Some people will say that if you are not squatting in your current workout, you are not really training. Now some will take offence and just scoff this article and close the window, I suppose that is fine. Others will say they have knee and back problems and not even finish reading this article, also ok, I suppose. At least give us the benefit of the doubt and finish reading before you say we are leaning towards power moves (by the way, these are some of your fundamental moves in any training program, we do power moves every week) Squatting does not give you huge legs ladies, it gives you well defined strong and functional legs. It will make you better, not just your legs, but your whole body.
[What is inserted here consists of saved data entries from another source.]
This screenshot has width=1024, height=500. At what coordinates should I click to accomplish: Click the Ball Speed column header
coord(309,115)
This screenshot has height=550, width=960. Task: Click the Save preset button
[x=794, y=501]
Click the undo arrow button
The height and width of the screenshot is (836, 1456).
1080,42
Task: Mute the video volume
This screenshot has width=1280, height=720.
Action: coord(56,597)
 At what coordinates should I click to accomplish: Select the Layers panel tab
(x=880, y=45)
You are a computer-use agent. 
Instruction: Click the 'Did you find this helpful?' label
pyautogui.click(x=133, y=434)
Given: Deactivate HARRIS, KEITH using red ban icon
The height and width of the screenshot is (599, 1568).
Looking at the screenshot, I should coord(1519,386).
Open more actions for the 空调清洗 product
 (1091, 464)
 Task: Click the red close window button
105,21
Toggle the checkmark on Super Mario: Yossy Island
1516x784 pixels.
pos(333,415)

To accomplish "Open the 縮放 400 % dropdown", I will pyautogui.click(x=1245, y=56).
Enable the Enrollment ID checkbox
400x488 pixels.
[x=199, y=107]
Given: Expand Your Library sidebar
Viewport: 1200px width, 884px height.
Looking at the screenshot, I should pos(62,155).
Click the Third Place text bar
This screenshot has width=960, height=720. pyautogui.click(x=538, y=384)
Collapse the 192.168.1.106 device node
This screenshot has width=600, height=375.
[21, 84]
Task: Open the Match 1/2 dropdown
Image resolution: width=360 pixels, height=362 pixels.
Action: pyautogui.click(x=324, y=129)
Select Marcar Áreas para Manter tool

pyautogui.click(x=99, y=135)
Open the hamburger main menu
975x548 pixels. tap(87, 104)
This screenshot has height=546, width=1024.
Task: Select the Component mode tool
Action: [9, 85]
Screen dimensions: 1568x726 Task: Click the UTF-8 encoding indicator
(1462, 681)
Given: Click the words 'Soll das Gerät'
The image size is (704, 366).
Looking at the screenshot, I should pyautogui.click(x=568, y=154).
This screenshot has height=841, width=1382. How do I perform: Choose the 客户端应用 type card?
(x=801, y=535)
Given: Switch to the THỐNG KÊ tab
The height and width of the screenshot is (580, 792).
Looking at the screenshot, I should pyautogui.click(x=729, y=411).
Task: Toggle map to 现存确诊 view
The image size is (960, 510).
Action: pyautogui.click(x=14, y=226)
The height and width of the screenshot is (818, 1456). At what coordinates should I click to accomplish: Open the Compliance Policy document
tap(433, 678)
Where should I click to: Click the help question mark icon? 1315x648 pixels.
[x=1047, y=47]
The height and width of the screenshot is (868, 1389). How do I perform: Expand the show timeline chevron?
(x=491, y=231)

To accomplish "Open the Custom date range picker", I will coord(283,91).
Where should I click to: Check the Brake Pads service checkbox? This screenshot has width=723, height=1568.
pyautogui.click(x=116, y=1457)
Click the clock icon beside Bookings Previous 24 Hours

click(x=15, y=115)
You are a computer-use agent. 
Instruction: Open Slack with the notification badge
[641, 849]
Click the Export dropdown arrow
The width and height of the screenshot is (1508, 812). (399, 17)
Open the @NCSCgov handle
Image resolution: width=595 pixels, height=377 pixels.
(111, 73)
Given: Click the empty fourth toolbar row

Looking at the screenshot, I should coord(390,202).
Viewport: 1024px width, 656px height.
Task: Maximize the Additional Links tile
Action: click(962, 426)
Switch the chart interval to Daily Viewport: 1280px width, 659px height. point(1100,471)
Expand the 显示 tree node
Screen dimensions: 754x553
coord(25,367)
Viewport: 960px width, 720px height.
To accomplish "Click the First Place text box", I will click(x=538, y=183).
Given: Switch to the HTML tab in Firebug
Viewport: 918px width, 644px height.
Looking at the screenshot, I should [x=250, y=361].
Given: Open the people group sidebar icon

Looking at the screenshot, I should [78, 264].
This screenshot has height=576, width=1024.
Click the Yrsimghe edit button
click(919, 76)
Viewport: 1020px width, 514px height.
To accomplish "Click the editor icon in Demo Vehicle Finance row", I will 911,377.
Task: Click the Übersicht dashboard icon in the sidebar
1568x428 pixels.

The one thing that you need to know about properly squatting and not injuring yourself is that you don’t just one day decide that you are going to squat, walk up to a barbell and start pressing out reps. Squat technique most be learnt properly. When you have that down, you can go ahead and see the results. Squats are not called the King for nothing.

To squat properly and low down like the boys are doing in the photo needs three aspects of your fitness, balance, strength and flexibility.  So before you run off and load some plates on a bar, you need to just get yourself close to a wall and a chair. Simple yet so effective if you want to squat without any back or knee pain. We are going to focus on balance first. We are very unbalanced creates, for many reasons including the fact that we lie on our chairs in the office, we lie in front of the television and for this reason our core muscles that are supposed to keep us up, gets really lazy and balance goes out the window.  Don’t expect that you are going to squat all the way down or even parallel to the floor during your first session. Everything good and sane takes time, no different with squatting.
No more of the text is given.